**Work item:** Reproduce verbatim the lines of the material below, starting at the line with "The height and" and ending at the line with "Viewport: 392px width, 696px", both inclusive; skip the rest.

**Data section:**

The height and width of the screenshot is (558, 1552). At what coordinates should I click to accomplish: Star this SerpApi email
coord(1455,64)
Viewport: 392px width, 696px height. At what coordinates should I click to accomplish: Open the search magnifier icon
...
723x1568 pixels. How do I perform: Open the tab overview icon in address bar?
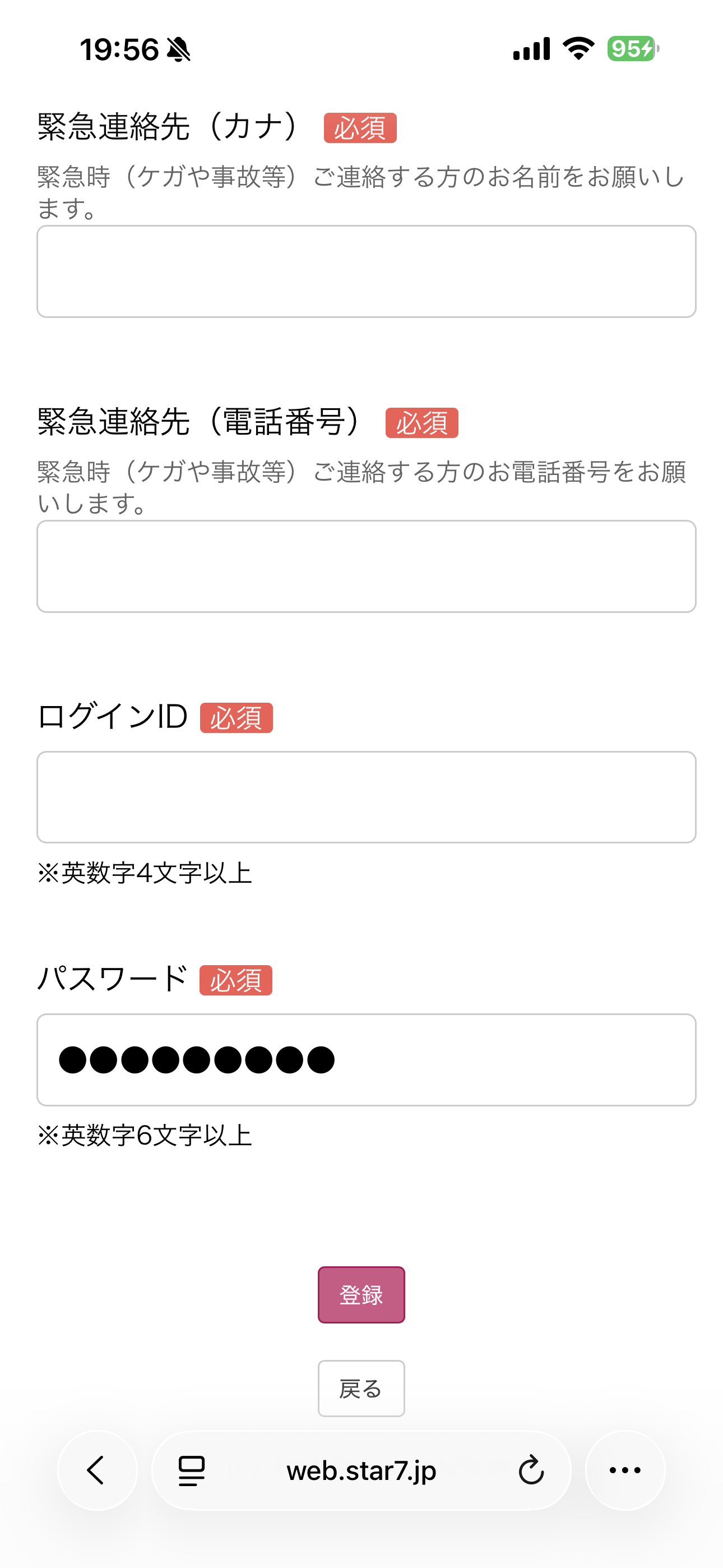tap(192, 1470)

**Solution to the problem:**
The height and width of the screenshot is (558, 1552). At what coordinates should I click to accomplish: Star this SerpApi email
coord(1455,64)
Viewport: 392px width, 696px height. At what coordinates should I click to accomplish: Open the search magnifier icon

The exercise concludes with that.